▶ **Task prompt**: Write out, as an exact transcription, the line that has "The width and height of the screenshot is (890, 726)." and each line after it through the end of the data below.

Material provided below:

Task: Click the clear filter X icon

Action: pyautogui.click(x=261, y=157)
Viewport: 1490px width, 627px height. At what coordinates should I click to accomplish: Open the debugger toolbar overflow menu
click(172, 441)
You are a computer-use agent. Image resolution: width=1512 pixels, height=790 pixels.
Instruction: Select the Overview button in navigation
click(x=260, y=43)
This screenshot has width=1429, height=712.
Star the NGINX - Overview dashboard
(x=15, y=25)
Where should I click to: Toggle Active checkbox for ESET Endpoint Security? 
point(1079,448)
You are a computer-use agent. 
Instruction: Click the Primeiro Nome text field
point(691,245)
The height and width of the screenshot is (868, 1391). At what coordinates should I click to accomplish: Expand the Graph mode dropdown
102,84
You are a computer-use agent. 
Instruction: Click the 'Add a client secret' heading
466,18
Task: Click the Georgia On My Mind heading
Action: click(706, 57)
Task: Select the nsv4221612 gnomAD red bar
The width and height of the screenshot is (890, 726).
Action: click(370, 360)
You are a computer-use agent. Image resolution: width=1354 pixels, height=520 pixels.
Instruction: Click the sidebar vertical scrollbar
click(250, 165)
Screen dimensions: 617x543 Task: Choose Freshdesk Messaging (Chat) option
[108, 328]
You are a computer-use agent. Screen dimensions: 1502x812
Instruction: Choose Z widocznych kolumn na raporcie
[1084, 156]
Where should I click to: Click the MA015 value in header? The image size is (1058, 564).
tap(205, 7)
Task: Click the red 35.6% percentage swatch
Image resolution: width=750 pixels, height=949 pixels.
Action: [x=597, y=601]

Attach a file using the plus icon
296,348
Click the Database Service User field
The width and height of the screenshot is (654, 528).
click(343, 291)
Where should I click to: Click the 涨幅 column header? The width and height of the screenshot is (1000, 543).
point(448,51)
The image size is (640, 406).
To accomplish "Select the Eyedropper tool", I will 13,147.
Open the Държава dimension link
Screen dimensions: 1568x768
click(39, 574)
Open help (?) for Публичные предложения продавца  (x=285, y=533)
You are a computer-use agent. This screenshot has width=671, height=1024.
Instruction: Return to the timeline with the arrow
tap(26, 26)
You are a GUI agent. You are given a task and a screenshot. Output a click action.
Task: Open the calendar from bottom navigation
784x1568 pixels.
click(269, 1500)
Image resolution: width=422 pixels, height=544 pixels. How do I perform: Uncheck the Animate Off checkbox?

End of Material provided.

▶ **Solution below**:
The width and height of the screenshot is (890, 726).
Action: click(370, 360)
You are a computer-use agent. Image resolution: width=1354 pixels, height=520 pixels.
Instruction: Click the sidebar vertical scrollbar
click(250, 165)
Screen dimensions: 617x543 Task: Choose Freshdesk Messaging (Chat) option
[108, 328]
You are a computer-use agent. Screen dimensions: 1502x812
Instruction: Choose Z widocznych kolumn na raporcie
[1084, 156]
Where should I click to: Click the MA015 value in header? The image size is (1058, 564).
tap(205, 7)
Task: Click the red 35.6% percentage swatch
Image resolution: width=750 pixels, height=949 pixels.
Action: [x=597, y=601]

Attach a file using the plus icon
296,348
Click the Database Service User field
The width and height of the screenshot is (654, 528).
click(343, 291)
Where should I click to: Click the 涨幅 column header? The width and height of the screenshot is (1000, 543).
point(448,51)
The image size is (640, 406).
To accomplish "Select the Eyedropper tool", I will 13,147.
Open the Държава dimension link
Screen dimensions: 1568x768
click(39, 574)
Open help (?) for Публичные предложения продавца  (x=285, y=533)
You are a computer-use agent. This screenshot has width=671, height=1024.
Instruction: Return to the timeline with the arrow
tap(26, 26)
You are a GUI agent. You are given a task and a screenshot. Output a click action.
Task: Open the calendar from bottom navigation
784x1568 pixels.
click(269, 1500)
Image resolution: width=422 pixels, height=544 pixels. How do I perform: Uncheck the Animate Off checkbox?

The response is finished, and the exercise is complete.